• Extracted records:

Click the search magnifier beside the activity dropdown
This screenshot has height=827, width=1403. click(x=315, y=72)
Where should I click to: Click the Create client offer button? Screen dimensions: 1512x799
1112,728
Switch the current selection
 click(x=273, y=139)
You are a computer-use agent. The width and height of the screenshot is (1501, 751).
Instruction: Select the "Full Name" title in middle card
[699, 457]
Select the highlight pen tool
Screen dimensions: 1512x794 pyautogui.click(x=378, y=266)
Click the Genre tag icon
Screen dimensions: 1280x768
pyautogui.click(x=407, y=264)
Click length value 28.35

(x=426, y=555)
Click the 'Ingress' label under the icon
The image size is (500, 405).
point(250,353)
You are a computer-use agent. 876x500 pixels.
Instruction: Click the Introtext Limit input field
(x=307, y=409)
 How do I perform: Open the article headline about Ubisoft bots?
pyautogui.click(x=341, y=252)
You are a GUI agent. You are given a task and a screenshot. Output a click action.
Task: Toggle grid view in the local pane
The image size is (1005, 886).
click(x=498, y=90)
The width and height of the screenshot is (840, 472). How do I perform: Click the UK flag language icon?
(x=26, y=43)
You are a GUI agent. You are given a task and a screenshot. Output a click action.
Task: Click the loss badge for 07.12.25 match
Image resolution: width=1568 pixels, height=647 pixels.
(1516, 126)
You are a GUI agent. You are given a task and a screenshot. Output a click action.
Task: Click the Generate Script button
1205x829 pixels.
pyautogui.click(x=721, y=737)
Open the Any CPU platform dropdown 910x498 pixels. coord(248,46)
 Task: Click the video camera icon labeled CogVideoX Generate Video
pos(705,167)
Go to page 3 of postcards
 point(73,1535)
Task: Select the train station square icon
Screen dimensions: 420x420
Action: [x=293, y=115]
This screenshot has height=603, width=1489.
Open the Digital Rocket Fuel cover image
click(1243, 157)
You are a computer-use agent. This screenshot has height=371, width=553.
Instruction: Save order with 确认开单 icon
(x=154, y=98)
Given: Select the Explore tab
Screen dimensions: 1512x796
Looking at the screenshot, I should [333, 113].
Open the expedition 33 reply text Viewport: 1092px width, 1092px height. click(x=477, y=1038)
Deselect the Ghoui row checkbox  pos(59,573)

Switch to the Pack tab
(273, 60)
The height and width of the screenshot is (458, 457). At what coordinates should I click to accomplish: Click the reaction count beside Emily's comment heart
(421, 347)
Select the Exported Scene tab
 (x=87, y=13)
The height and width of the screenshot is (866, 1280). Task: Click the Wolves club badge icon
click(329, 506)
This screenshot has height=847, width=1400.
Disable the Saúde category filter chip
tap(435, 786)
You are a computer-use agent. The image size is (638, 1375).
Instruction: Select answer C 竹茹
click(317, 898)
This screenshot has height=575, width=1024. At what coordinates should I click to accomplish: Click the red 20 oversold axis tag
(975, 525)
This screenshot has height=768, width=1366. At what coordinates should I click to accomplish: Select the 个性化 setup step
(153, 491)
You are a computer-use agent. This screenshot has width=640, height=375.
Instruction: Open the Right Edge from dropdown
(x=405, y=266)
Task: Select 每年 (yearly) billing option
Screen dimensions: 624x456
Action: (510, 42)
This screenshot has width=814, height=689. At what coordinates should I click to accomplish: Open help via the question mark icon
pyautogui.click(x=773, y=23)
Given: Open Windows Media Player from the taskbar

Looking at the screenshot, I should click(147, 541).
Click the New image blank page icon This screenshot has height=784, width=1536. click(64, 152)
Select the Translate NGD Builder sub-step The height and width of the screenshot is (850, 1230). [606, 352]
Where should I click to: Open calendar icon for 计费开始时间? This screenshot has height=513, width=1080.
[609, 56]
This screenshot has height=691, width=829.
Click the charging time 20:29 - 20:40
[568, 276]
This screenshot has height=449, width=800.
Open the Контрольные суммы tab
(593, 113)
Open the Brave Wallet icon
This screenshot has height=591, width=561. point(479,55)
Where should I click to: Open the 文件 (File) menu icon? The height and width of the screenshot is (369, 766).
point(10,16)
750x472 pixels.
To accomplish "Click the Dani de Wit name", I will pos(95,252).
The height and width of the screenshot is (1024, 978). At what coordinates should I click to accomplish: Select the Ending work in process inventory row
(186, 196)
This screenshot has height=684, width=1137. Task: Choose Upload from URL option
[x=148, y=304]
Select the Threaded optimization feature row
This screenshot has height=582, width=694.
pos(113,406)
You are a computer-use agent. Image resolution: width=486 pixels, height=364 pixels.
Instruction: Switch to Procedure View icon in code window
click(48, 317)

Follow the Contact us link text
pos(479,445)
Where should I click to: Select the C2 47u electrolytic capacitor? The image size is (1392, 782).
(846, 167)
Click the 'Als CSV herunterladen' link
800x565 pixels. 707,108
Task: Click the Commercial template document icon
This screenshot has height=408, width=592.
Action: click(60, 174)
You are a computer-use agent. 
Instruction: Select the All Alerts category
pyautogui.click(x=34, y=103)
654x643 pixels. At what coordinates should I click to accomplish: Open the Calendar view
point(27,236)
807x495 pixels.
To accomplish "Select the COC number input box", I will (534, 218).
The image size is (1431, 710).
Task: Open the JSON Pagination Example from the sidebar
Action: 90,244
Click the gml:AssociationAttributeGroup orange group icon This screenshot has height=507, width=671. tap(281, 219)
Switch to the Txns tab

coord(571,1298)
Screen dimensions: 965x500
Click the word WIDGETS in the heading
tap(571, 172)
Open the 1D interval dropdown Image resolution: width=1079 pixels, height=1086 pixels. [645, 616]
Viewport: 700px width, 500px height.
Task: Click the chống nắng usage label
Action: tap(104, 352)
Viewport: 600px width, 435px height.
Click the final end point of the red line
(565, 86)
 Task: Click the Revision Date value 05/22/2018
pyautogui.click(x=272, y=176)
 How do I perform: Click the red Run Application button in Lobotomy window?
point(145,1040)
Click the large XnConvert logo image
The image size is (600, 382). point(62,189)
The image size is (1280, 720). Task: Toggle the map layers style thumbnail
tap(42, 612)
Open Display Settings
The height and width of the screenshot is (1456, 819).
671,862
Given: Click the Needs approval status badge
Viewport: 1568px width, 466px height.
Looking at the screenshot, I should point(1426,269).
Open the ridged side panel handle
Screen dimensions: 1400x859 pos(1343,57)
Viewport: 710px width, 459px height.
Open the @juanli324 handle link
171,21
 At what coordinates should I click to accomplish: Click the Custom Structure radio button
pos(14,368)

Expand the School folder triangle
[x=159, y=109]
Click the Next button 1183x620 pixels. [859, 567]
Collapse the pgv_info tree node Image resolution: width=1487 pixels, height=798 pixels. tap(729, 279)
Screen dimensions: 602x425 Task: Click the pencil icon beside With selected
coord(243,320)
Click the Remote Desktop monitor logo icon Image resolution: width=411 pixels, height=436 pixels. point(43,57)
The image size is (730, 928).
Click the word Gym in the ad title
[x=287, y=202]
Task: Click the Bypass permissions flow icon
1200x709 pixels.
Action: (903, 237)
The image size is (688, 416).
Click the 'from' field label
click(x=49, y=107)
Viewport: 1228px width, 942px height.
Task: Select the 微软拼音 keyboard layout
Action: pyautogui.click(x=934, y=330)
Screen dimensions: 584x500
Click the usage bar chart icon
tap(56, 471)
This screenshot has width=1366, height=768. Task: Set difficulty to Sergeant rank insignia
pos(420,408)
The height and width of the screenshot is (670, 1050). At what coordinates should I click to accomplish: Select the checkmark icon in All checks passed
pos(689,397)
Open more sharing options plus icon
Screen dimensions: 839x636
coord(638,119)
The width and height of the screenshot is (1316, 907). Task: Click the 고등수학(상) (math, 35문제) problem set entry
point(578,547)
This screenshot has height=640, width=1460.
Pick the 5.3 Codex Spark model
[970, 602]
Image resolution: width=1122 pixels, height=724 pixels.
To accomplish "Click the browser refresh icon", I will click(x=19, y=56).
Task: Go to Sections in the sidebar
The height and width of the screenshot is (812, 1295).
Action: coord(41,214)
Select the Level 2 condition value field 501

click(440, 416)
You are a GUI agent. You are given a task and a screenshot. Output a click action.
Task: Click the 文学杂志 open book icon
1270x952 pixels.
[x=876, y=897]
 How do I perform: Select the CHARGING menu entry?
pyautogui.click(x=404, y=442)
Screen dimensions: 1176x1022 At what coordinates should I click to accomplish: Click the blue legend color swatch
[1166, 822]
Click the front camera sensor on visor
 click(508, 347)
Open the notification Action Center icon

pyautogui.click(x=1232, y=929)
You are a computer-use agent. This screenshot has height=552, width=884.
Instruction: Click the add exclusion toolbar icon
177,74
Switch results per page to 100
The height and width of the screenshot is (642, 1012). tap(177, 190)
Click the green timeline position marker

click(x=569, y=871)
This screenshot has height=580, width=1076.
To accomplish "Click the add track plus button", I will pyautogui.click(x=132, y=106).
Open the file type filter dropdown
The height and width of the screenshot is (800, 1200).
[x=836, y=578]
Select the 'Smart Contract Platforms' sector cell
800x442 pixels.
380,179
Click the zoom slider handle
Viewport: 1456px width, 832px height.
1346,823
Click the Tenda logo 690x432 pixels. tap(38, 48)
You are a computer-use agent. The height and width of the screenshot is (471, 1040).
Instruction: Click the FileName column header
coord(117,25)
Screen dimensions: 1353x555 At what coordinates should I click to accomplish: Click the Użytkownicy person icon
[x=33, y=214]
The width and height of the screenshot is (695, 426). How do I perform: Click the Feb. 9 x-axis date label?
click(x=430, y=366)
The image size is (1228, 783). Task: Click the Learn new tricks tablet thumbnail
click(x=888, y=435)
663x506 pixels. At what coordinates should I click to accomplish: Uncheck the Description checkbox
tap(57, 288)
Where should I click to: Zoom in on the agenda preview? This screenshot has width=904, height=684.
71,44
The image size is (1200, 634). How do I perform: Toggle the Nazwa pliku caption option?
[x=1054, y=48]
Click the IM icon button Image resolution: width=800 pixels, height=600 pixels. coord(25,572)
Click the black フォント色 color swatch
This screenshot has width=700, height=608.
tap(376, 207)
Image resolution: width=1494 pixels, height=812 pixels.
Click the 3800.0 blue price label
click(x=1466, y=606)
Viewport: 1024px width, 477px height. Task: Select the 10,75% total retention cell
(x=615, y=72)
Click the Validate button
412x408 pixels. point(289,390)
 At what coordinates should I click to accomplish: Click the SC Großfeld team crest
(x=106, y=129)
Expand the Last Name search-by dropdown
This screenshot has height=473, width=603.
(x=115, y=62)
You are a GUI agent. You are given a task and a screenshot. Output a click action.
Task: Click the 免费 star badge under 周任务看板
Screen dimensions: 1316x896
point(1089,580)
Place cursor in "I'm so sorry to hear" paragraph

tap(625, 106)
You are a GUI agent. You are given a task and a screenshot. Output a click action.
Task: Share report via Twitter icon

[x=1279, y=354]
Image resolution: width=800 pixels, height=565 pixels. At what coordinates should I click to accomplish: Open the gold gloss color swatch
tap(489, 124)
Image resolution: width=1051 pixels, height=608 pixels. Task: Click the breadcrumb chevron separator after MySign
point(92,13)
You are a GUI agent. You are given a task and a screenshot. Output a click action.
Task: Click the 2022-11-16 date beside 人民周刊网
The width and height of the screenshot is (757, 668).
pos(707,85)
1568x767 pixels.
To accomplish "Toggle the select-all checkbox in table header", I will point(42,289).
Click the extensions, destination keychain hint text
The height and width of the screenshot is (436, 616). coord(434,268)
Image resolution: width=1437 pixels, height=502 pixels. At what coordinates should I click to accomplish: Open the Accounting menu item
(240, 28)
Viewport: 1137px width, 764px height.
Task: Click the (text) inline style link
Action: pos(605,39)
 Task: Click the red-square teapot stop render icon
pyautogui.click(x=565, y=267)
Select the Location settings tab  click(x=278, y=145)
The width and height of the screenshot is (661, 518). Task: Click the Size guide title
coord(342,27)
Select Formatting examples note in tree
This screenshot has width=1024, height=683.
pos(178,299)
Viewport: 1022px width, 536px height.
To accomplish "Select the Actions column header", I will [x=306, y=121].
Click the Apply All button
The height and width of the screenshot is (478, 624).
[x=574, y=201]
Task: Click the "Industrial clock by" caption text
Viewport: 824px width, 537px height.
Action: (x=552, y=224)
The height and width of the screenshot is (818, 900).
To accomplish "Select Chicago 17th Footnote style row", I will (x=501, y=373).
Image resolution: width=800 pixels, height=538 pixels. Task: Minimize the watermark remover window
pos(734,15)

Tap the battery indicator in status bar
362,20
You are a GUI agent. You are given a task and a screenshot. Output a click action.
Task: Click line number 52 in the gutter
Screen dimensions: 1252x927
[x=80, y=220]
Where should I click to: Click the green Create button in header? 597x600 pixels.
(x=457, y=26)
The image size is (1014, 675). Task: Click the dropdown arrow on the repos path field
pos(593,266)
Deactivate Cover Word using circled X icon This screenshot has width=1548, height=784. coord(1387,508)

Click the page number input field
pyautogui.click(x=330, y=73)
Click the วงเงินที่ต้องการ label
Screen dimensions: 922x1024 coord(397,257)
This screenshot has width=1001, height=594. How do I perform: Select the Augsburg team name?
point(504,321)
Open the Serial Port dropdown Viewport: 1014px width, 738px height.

• What needs to be done:
Scan the records for the string "tree". Copy each line in which it appears.

• Task answer:
Collapse the pgv_info tree node Image resolution: width=1487 pixels, height=798 pixels. tap(729, 279)
Select Formatting examples note in tree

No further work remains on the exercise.